James Wright Gallery, Los Angeles
March 16th - April 19th
By KATELYNN MILLS March, 2019
Looking at art is always a different experience. Sometimes it has an immediate punch but the meaning floats away. Sometimes it demands the devotion of spending ages with it before it gives one anything at all. Sometimes the wall is more intersting than the work (and sometimes the wall is the work). “I EXIST,” an exhibition of Matthew Adam Ross’ mixed media paintings and sculptures held at James Wright Gallery March 16 - April 19th, is like an autopsy. The viewer is presented with a body who's parts have been through multiple cycles of reanimation. Ross, somewhat of a proverbial Dr. Frankenstein, has formed a creature, a show owning a strong sense of autonomy, affixed with an Alberto Burri brain, an Eva Hesse heart, and a Lewis Baltz spine. The materials used in these works are namely urban. The brass, wood, concrete, etc make it a modest, DTLA curiosity; the aesthetics nearly camouflaging with its urban surroundings.
We can see the impossibly Italian condition of organizing garbage and street detritus into beautiful finesse, or the Burri-brain, when examining a variety of works. But what these traits embody is beyond topical appearances and have further to do with themes of conflict, or more specifically, the acceptance of all the painfully conflicting yet dependent conditions which make being human so… special. Fractured (white marble on brass, 36.5 x 24.25”, 2018-19) and Preserved (concrete on brass, 28 x 12”, 2019), when considered as a pair, seem to say that shattering something apart and acquiring desperate pieces together are damn near the same thing. There are aesthetic theories going back hundreds of years that indicate pain and imperfection are what constitute an entities beauty. Here, crumbled marble and concrete are preserved with grace and delicacy on a pane of brass. What these works say is that the the path of nonviolence is the one of non-participation. To exist is to feel and cause pain; the meaning and beauty of it all contingent on that there is none to be had. And it’s wonderful.
And then there’s the heart. Possibly the most humorous as well as internal, both indicated by the color pink, Julian (oil, concrete, brass on wood, 60x45”, 2019), acts as a sort of lynchpin. In the context of the rest of the show, this painting reminds one that there is no survival without humor and tenderness. It bathes the viewer in reflected tickled-pink pink light the way only oil paint can — literally warming the skin tone of all who behold it. The brass strip acts like a playful Hesse-doodle; an artery circulating life force into the space at large.
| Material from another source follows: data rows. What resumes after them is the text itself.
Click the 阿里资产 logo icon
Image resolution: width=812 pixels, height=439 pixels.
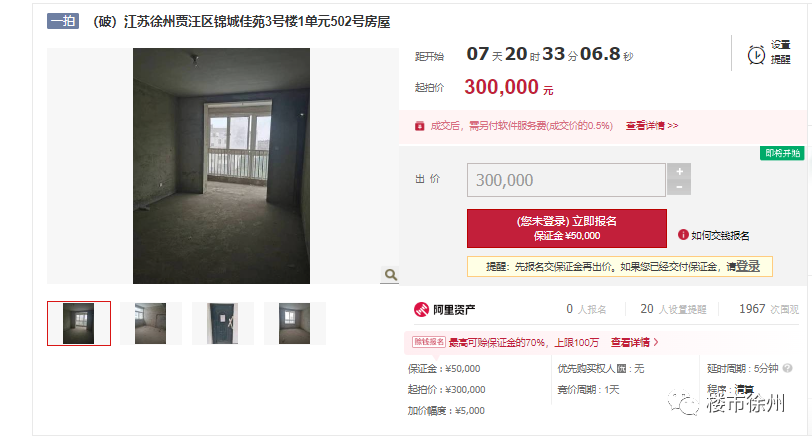pos(421,310)
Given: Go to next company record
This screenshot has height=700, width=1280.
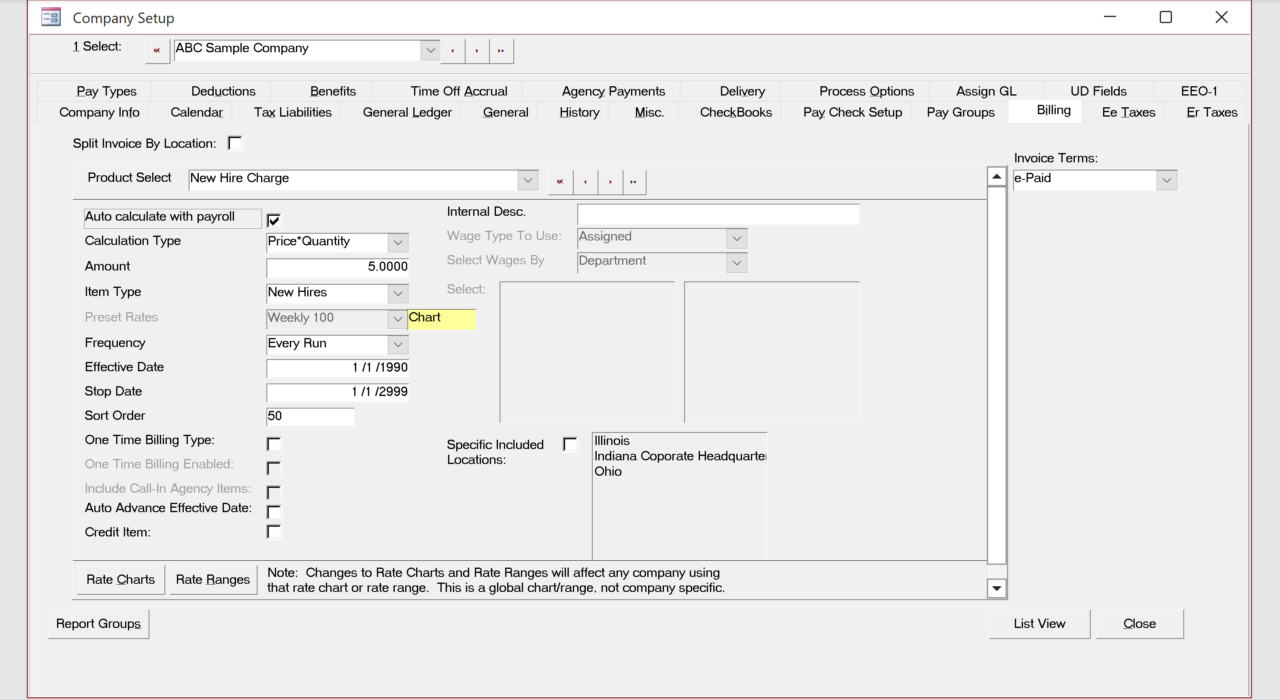Looking at the screenshot, I should (477, 49).

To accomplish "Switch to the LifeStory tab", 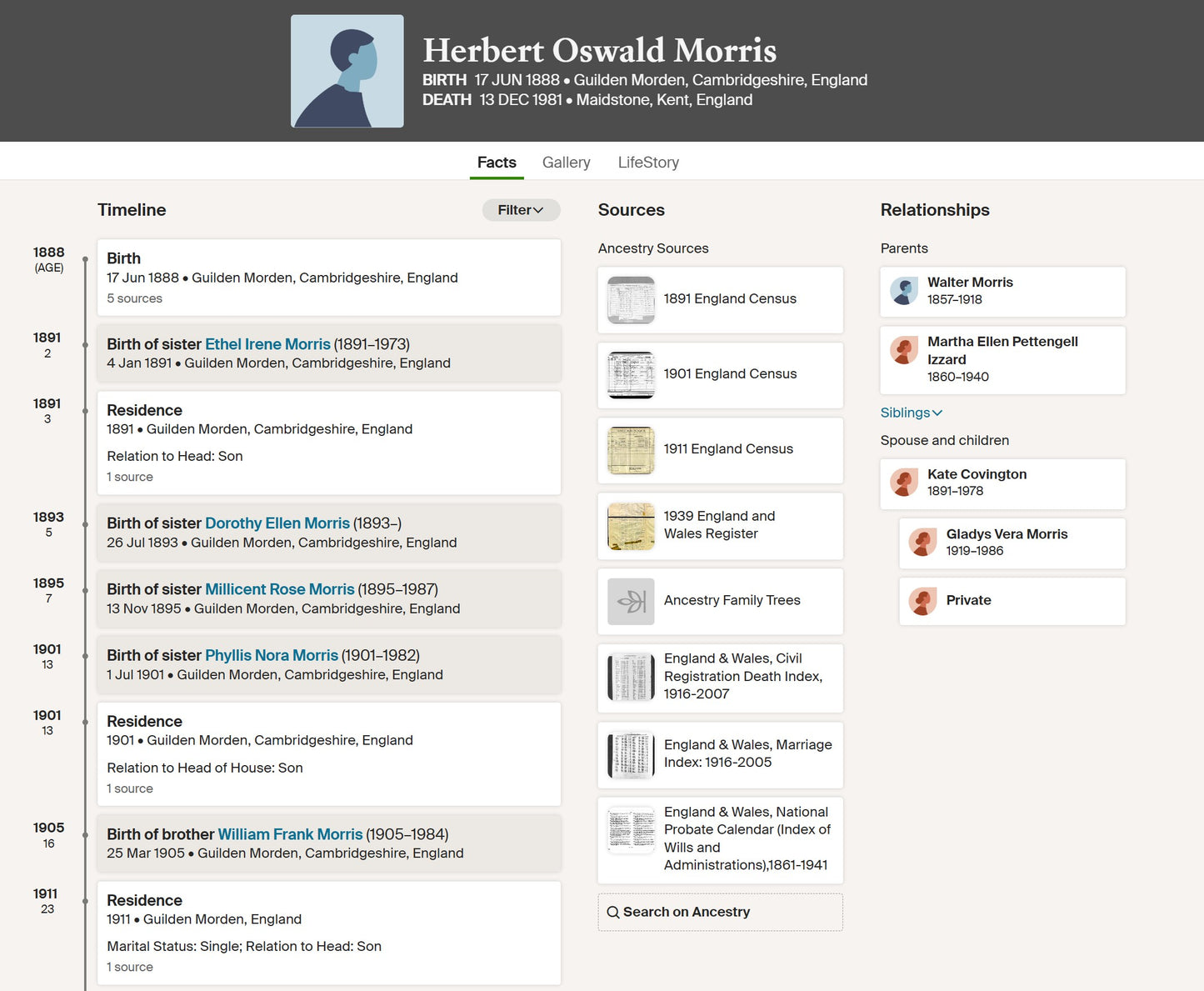I will (x=648, y=163).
Though many artists, periods, and ideas may be inferred when thinking about this exhibition, it is through yet another reference that points to the uniqueness and specificity of this work which holds it all together. Being in time for Matthew Adam Ross has meant growing up in Orange County, CA, then living in New York, and now Los Angeles. I think everyone in this artist’s generation who grew up in OC has some Lewis Baltz in their spinal fluid. It is a period in which most of the county began as orange groves and quickly evolved into this quiet suburban mixture of beige track homes, beach culture, corporate parks, and churches. Looking at AA Part I (concrete, brass, aluminum, steel on wood, 29x40.5”, 2018-19), like a Baltz photograph, the words we could use to formally describe it don’t go terribly far: industrial materials composed within a picture. It is the resonance felt which makes these works what they are. The viewer can feel the artists nervous system in the scratched marks and words etched in the concrete. Gold Aggregate (concrete, gold leaf, gold watch, brass, steel on wood, 2019) is an assertion and celebration of pure presence. Entropic (nails, burned wood, enamel, 20x11”, 2019) is a calendar. Every nail, a day lived, until finally the the surface is so scored and torn that it finally has character of its own.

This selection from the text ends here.